=== Tasks to perform ===
**a.** In the coupler description, how much isolation is there between lines 20' and 31?
**b.** Rewrite the coupler description from "In the event" to "power passing means.", putting "dashed line" in place of "broken line".
**c.** Carry on the coupler description from its last sentence.

Referring now to FIG. 2, it will be seen that the directional coupler 21 shown schematically therein is designed and constructed to receive radiofrequency signals from the trunk line 20 and to distribute a fraction of such a signal to the branch line indicated at 31 while permitting the balance of the signal to pass to the continuing main trunk line as indicated at 20'. To provide such desired proportioning of the signal intensity, directional couplers, such as directional coupler 21, are usually constructed to give a signal attenuation between the lines 20 and 20' of about 0.2 to 1.5 decibels as indicated by the arrow 32 and a signal attenuation range of about 8 to 16 decibels between the lines 20 and 31 as indicated by the arrow 33. The isolation between the lines 20' and 31 is generally of the order of about 20 to 50 decibels. Although the directional coupler 21 is shown in FIG. 2 as being designed for signal passage from the line 20 to the lines 20' and 31, radiofrequency signal flow through that directional coupler in the opposite direction generally is possible with conventional directional couplers and is, in fact and as will be explained in greater detail hereinafter, frequently a desirable feature in CATV distribution systems incorporating devices constructed in accordance with the present invention.

In the event that it is required to pass 60 Hz electrical power through the directional coupler 21, that sub-unit is provided internally with a connection between the lines 20 and 20' as indicated schematically by the broken line 34 to permit such current flow. As will be more fully understood as the description herein proceeds, the present invention embraces directional couplers with or without such power passing means.

The hybrid splitter shown at 22 in FIG. 3 differs from the directional coupler 21 of FIG. 2 in that it is designed and constructed to divide the input signal from the branch line 31 equally between its output lines 36 and 37. As was the case for the directional coupler 21 of FIG. 2, maximum signal return loss in the hybrid splitter 22 is desirable as is maximum isolation between its output lines 36 and 37. If it is desired to pass 60 Hz power between the input line 31 and the output lines 36 and 37, power passing connections 38 and 39 are provided within the splitter 22 as will be explained in greater detail hereinafter.

It should be understood that, although each of the hybrid splitters 22 is shown in FIGS. 1 and 2 as being provided with two output lines 36 and 37, it is equally possible to construct such a splitter with three or more such output lines.

=== Given material ===
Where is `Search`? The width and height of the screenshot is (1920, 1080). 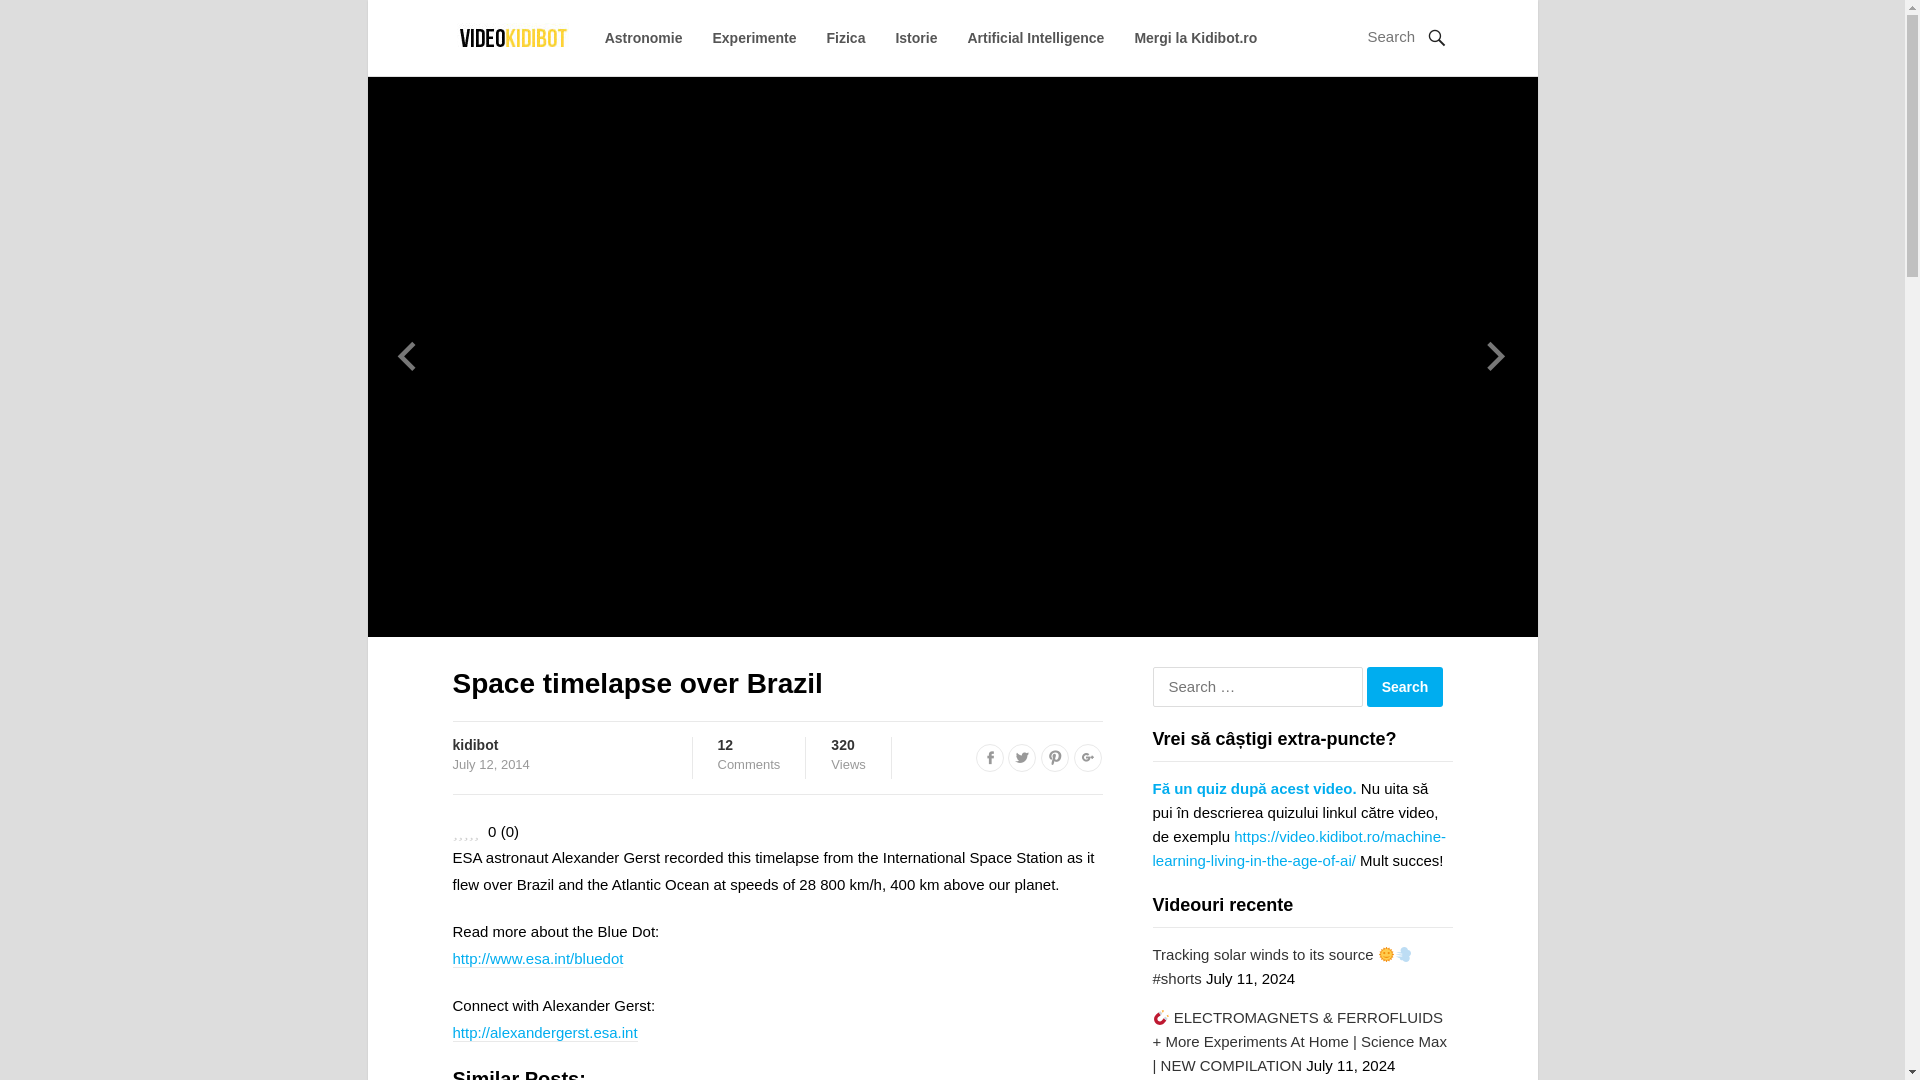
Search is located at coordinates (1022, 758).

=== Outputs for the tasks ===
**a.** Generally about 20 to 50 decibels.

**b.**
In the event that it is required to pass 60 Hz electrical power through the directional coupler 21, that sub-unit is provided internally with a connection between the lines 20 and 20' as indicated schematically by the dashed line 34 to permit such current flow. As will be more fully understood as the description herein proceeds, the present invention embraces directional couplers with or without such power passing means.

**c.**
Referring now to FIG. 4 of the accompanying drawings, the power inserter shown schematically at 26 therein is designed and constructed to permit the passage of radiofrequency signals between its terminals to which the main trunk lines 20 and 20' are connected, such radiofrequency signal passage being indicated by the broken line 41 and being effected with minimum signal attenuation. The passage of radio frequency signals from either of the lines 20 and 20' to the power supply line 40 from the transformer 25 is essentially prevented. The power inserter 26 is also constructed to allow 60 Hz power supplied from a supply line 40 to pass to either of the lines 20 and 20' as indicated by the broken lines 42 and 43.

The manner in which signal routing devices, as exemplified by hybrid splitters, directional couplers and power inserters are constructed to provide the functions hereinbefore described will be more readily understood when specific embodiments of such devices are described in greater detail hereinafter with reference to the remaining figures of the accompanying drawings.

Before proceeding further with such a detailed description, it should, however, be noted that the system 10 is shown in FIG. 1 as additionally being coupled to a radiofrequency signal source 50 intended for feeding radio frequency signals to the trunk line 20 for the passage of such signals to the aforementioned antenna station. Such a signal source can, for example, be provided at a location from which a "programm" may be "transmitted" to the antenna station for subsequent "re-transmission" over the system 10 to the individual subscribers connected to that system.

In conventional CATV distribution systems, it is frequently necessary to distribute radio frequency signals over a frequency range of from about 54 to about 216 MHZ, corresponding to the frequencies of existing television channels 2 to 13. Conventional devices, as exemplified by hybrid splitters, fall short, however, of optimum performance over such a frequency range. In general, it has been customary to obtain about 20 decibels return loss in a hybrid splitter and about 23 decibels isolation between the individual output lines of such a splitter over the same frequency range.

As already stated, it is an important object of this invention to provide a signal routing device, such as a hybrid splitter, by the use of which higher return losses as well as improved isolation between the output lines of the splitter can be obtained. A further important object of this invention is, as already explained, to provide such improved performance over a wider frequency range than was heretofore possible, thereby allowing a system incorporating such devices additionally to be used for the transmission of radiofrequency signals to the antenna station from a location connected either directly or indirectly to the main trunk cable without interference with the television program signals being distributed over the system as well as to carry more than the regular 12 channels. In such a circumstance, the devices of this invention usefully are designed to operate effectively over an extended frequency range of from about 5 to about 300 MHz.

Referring now to FIG. 5 of the accompanying drawings, there is shown therein generally at 26 a conventional power inserter of the type already described with reference to FIGS. 1 and 4 of the accompanying drawings. The power inserter 26 has first and second terminals 50 and 51 which are directly interconnected within the inserter 26 by a conductor 53. In use, the terminals 50 and 51 of the inserter 26 are connected, for example, in the trunk distribution line as indicated at 20 and 20' to allow the unimpeded passage of radiofrequency signals through that power inserter as indicated by the double-headed arrow A.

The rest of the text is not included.